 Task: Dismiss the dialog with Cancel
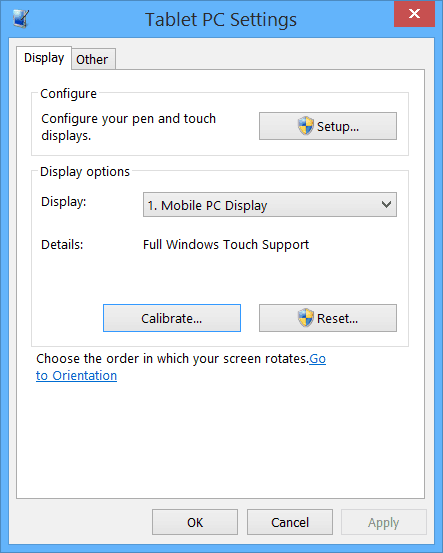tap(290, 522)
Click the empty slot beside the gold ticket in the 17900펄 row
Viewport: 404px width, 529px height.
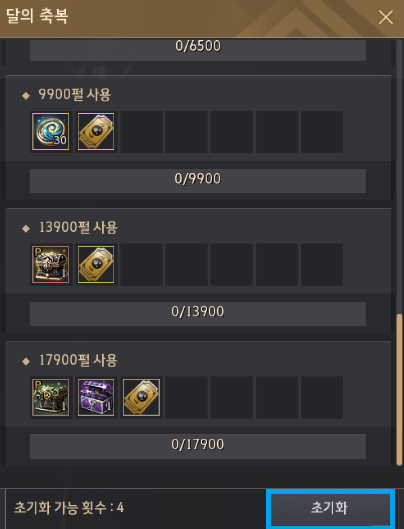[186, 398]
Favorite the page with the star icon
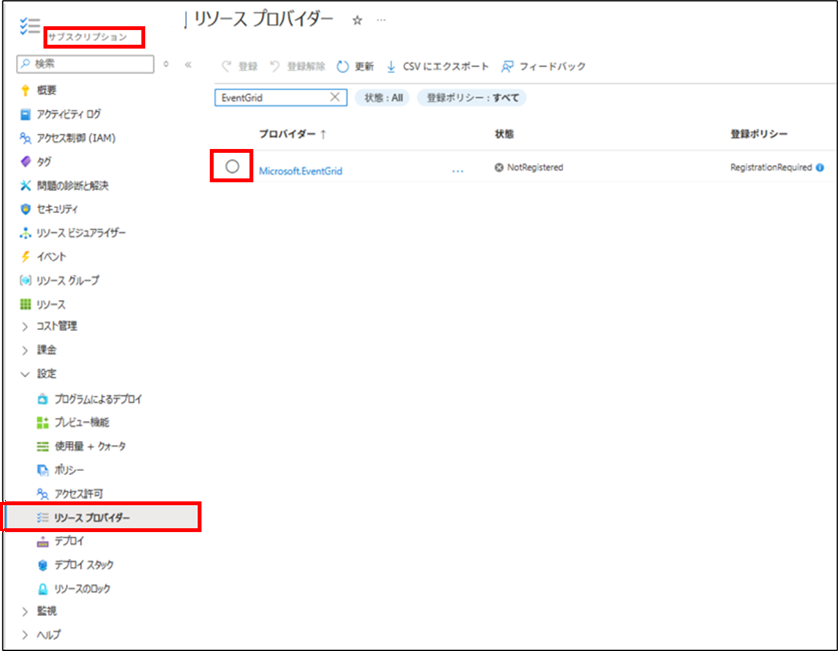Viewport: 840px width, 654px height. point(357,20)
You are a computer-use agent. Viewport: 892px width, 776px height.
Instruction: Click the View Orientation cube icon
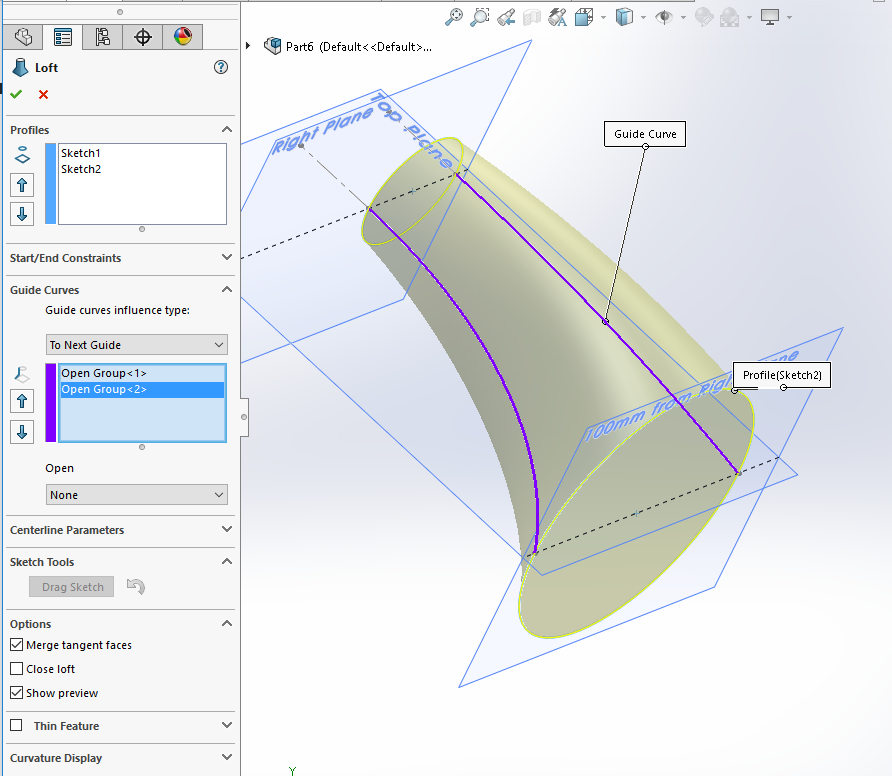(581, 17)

====================

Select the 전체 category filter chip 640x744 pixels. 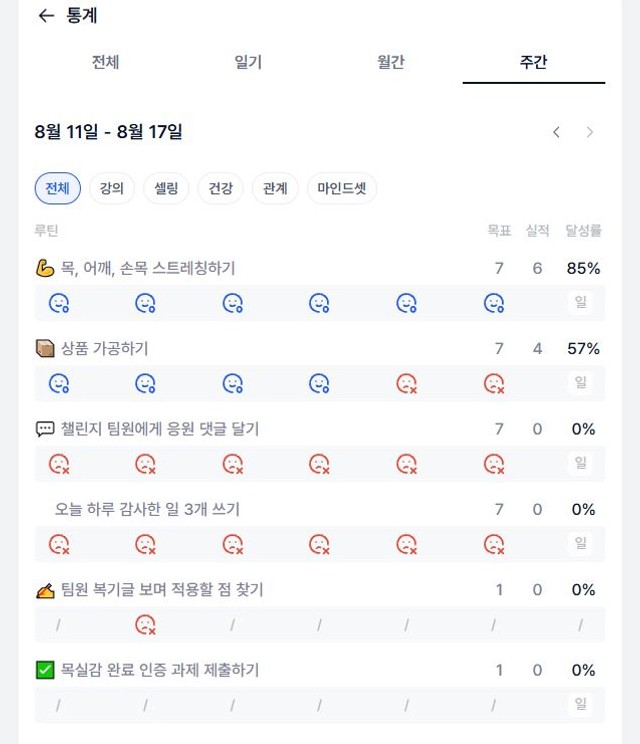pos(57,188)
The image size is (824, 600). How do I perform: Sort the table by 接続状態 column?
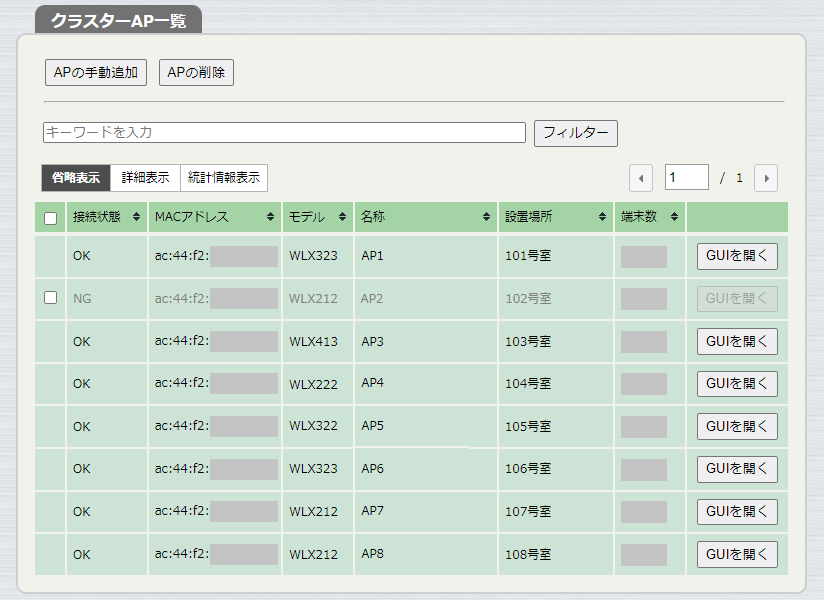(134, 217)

====================

WHAT IS EXPECTED => Would you output only the span of the records above that opens with the line containing "Task: Dismiss the dialog with Cancel" and closes with the line containing "You are a computer-use", ends included and pictures dropped?

RESULT FOR THIS EXERCISE =>
 Task: Dismiss the dialog with Cancel
tap(290, 522)
Click the empty slot beside the gold ticket in the 17900펄 row
Viewport: 404px width, 529px height.
[186, 398]
Favorite the page with the star icon
Viewport: 840px width, 654px height. point(357,20)
You are a computer-use agent. Viewport: 892px width, 776px height.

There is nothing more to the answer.